Texto dado

Todos los seres capaces de comunicación lingüística deben ser reconocidos como personas, puesto que en todas sus acciones y expresiones son interlocutores virtuales, y la justificación ilimitada del pensamiento no puede renunciar a ningún interlocutor y a ninguna de sus aportaciones virtuales a la discusión. (Apel, 1985, II, 380)

Y la otra norma establece que todo tipo de problemática se puede resolver mediante un consenso. Es de esta manera que se bosqueja la fundamentación última pragmático-trascendental del principio de universalización de la ética, es la transformación de la ética kantiana en pos de la intersubjetividad lingüísticamente mediada.

Pero a la ética del discurso no se le puede acusar de lo que se le acusó a la época moderna, a saber, del olvido de la historia concreta de los seres humanos; pues la ética del discurso es una ética de la responsabilidad histórica. En su trabajo, Apel lo divide como una parte abstracta, la fundamentación última y la otra parte la denomina ética del discurso en su injerencia histórica.

La ética del discurso no solamente toma en cuenta la idealidad de la comunidad comunicativa, además: “Su punto de partida es también el a priori de la facticidad de la comunidad comunicativa real; es decir una forma de vida sociocultural a la que cualquier destinatario de la ética ha de pertenecer siempre debido a su identidad contingente, a su nacimiento y socialización” (Apel, 1992,164). No está hablando Apel de los seres humanos como categorías a priori del conocimiento, como se realizó en la época de la razón instrumental, más bien Apel menciona que los hombres, los integrantes de una comunidad comunicativa real, son los que viven en sociedad, en una cultura determinada, hombres de carne y hueso.

Es así que hay una consecuencia benéfica de la fundamentación última en sentido pragmático-lingüístico de la ética del discurso; a saber: “la norma básica de la responsabilidad histórica de la preocupación por la preservación de las condiciones naturales de la vida y los logros histórico-culturales de la comunidad comunicativa real fácticamente existente en este momento” (Apel, 1992, 165). Esta pre-ocupación no es de corte teórico, está directamente en relación con los hechos históricos, con la vida cotidiana. No está hablando Apel de rangos, de clasificaciones especulativas; está discutiendo de los hombres existentes, realmente en coexistencia, empíricamente sensibles, materialmente perceptibles.

Pero, ¿cómo es posible que se reúnan en una fundamentación de la ética del discurso razones a priori con contingencias históricas? Es posible:

el a priori dialéctico de la comunidad comunicativa que tiene a su favor, en primer lugar, el hecho de considerar desde principio las ideas de la hermenéutica filosófica en el a priori de la facticidad e historicidad del ser en el mundo humano y de la necesaria pertenencia a una determinada “forma de vida” sociocultural. (Apel, Dussel, Fornet, 1992, 28)

Acción requerida A
Según el texto sobre la ética del discurso, ¿en qué dos partes divide Apel su trabajo?
Acción requerida B
Retoma el texto sobre la ética del discurso y continúalo a partir de su última oración.

Entradas guardadas:
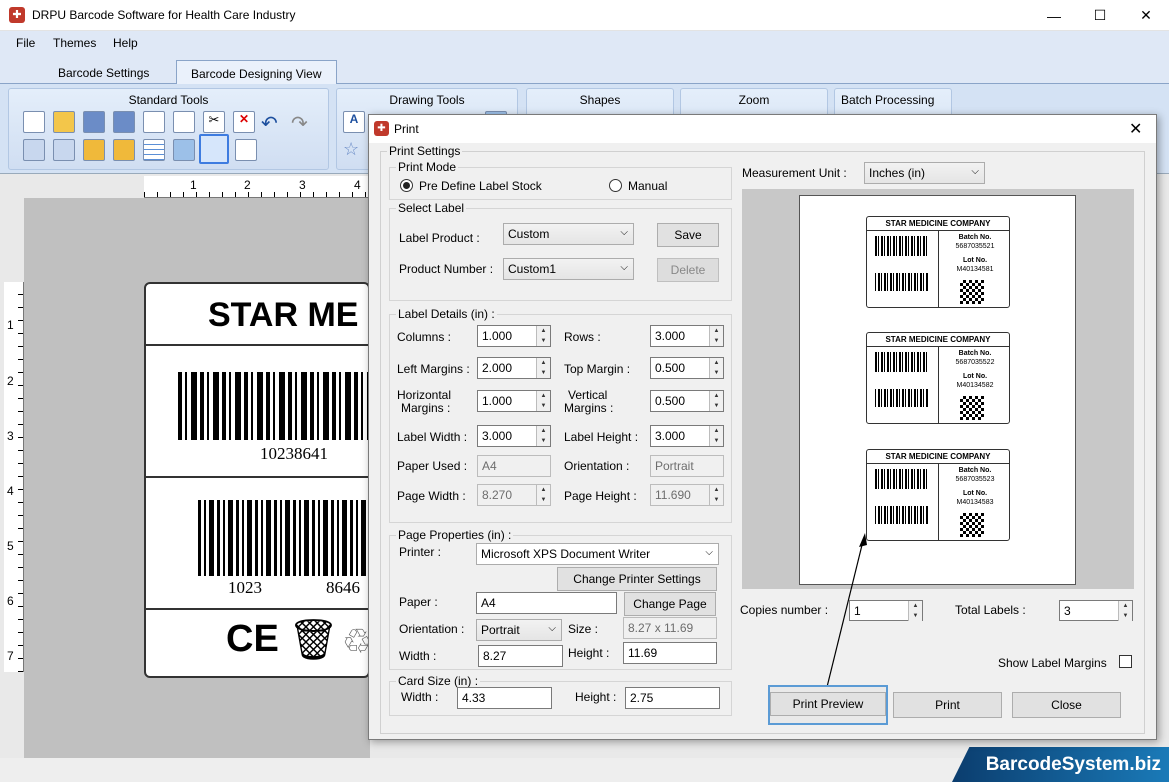 The height and width of the screenshot is (782, 1169). What do you see at coordinates (432, 629) in the screenshot?
I see `page-orientation-label: Orientation :` at bounding box center [432, 629]. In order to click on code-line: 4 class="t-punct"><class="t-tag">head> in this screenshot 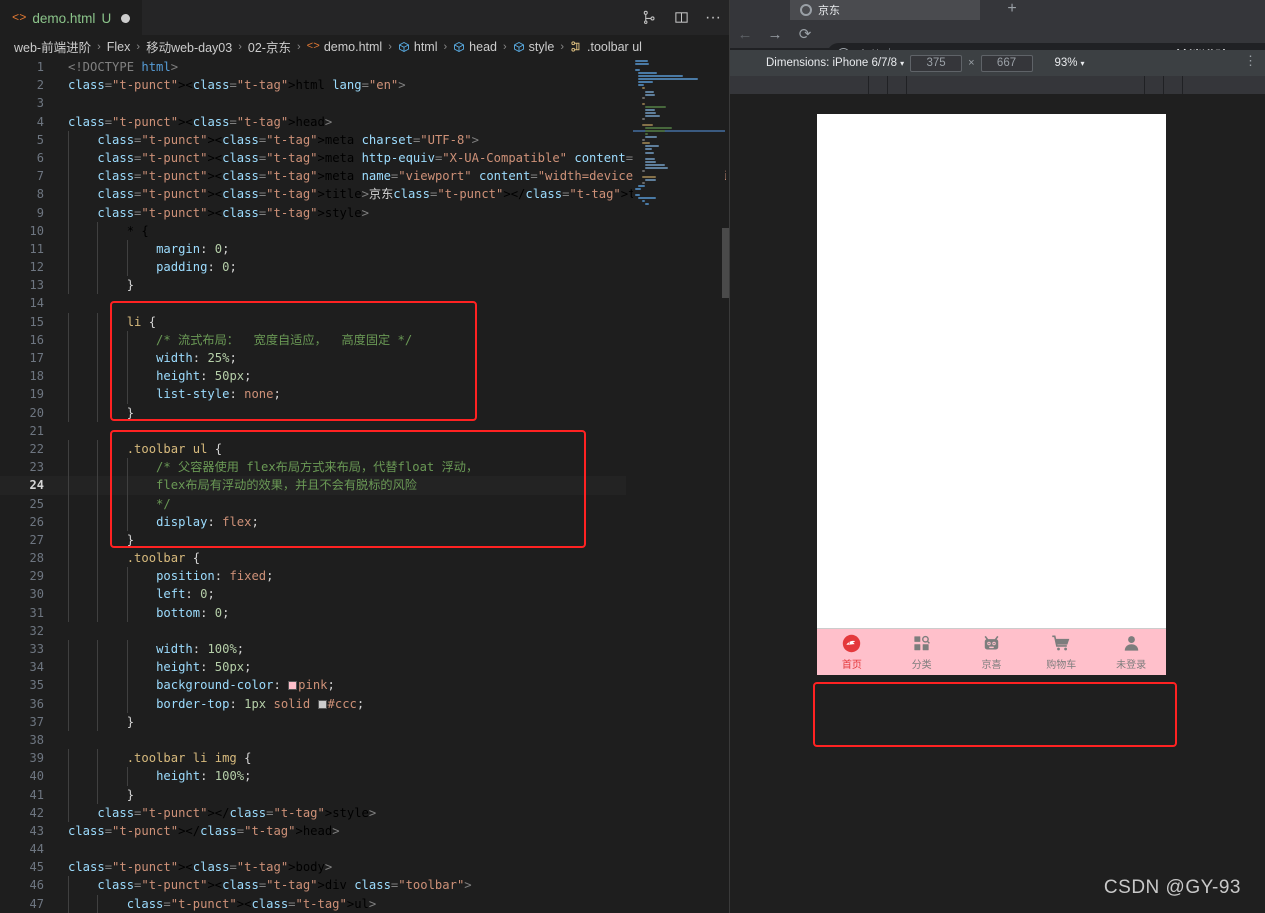, I will do `click(313, 122)`.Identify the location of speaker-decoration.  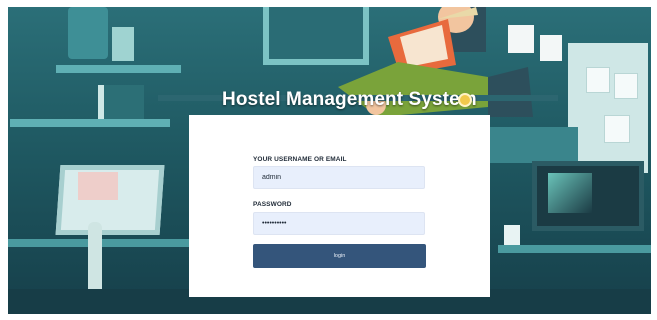
(88, 33).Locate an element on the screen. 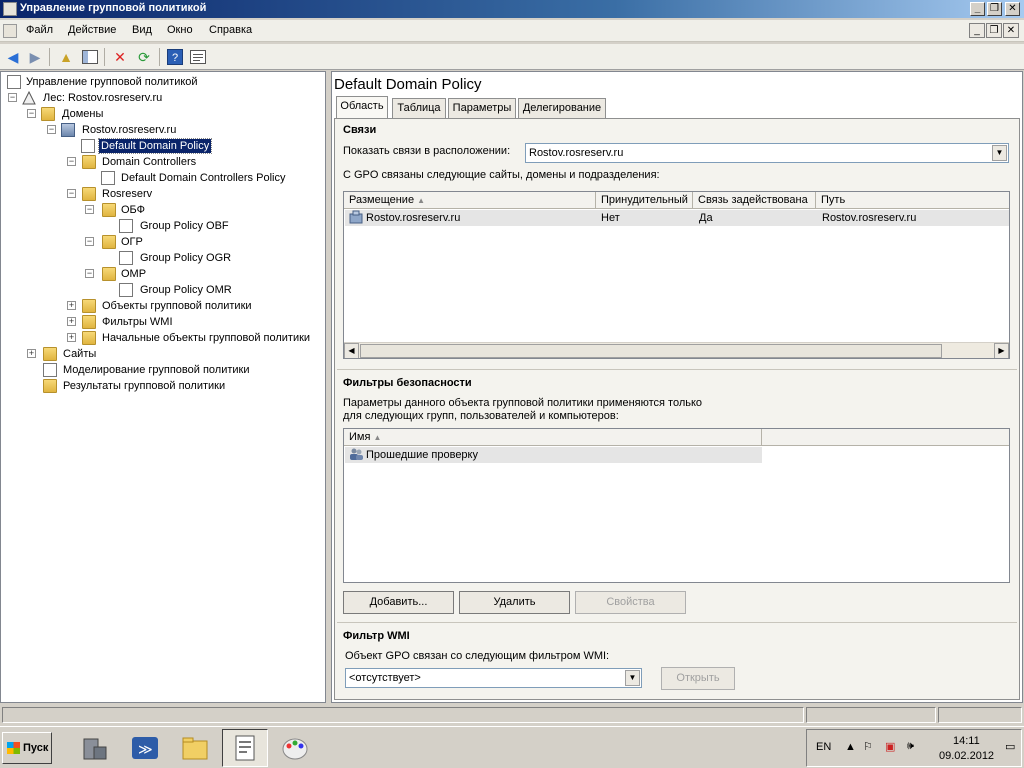 The height and width of the screenshot is (768, 1024). open-button: Открыть is located at coordinates (698, 678).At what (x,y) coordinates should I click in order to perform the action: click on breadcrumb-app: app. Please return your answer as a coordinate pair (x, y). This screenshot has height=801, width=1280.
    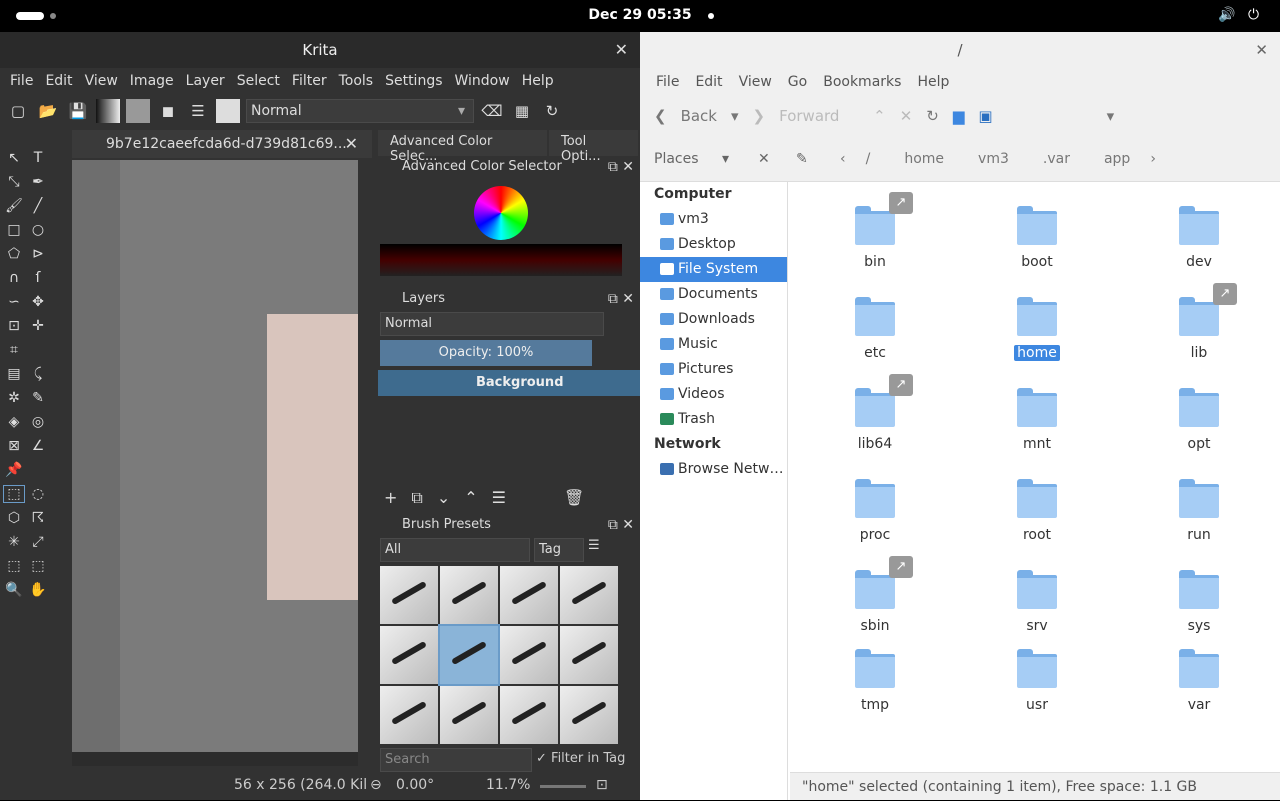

Salida A
Una parte abstracta, que es la fundamentación última, y otra que denomina ética del discurso en su injerencia histórica.

Salida B
Están aquí muy presentes Heidegger y Wittgenstein. El primero con su ser en el mundo, con la hermenéutica existencial, el otro con sus juegos del lenguaje pertenecientes a cada forma de vida. Pero la distinción es muy precisa: la argumentación aparte de ser histórica, concreta, es el factum de la razón, esto es, la condición de posibilidad de todo discurso, de todo juego del lenguaje, “que en nuestros días pertenece a la facticidad de nuestro ser en el mundo” (Apel, Dussel, Fornet, 1992, 28).

La ética del discurso no puede ser una pura ética deontológica, un decálogo de cómo comportarse, de la pura obligatoriedad, pues ese tipo de ética, ya anunciada por Kant, es ahistórica, abstracta e inverosímil. La ética del discurso:

tiene que considerar que la historia humana también la de la moral y la del derecho ha comenzado desde siempre y la fundamentación de normas concretas puede y debe conectarse también, ya siempre, a la eticidad concretada históricamente en las correspondientes formas de vida. (Apel, 1991, 167)

Sin embargo, esto no quiere decir que la ética del discurso deje de lado el punto universalista propuesto por Kant en el deber ideal, más bien, la fundamentación universalista de la ética la ofrece la interpretación pragmático-trascendental del factum de la razón.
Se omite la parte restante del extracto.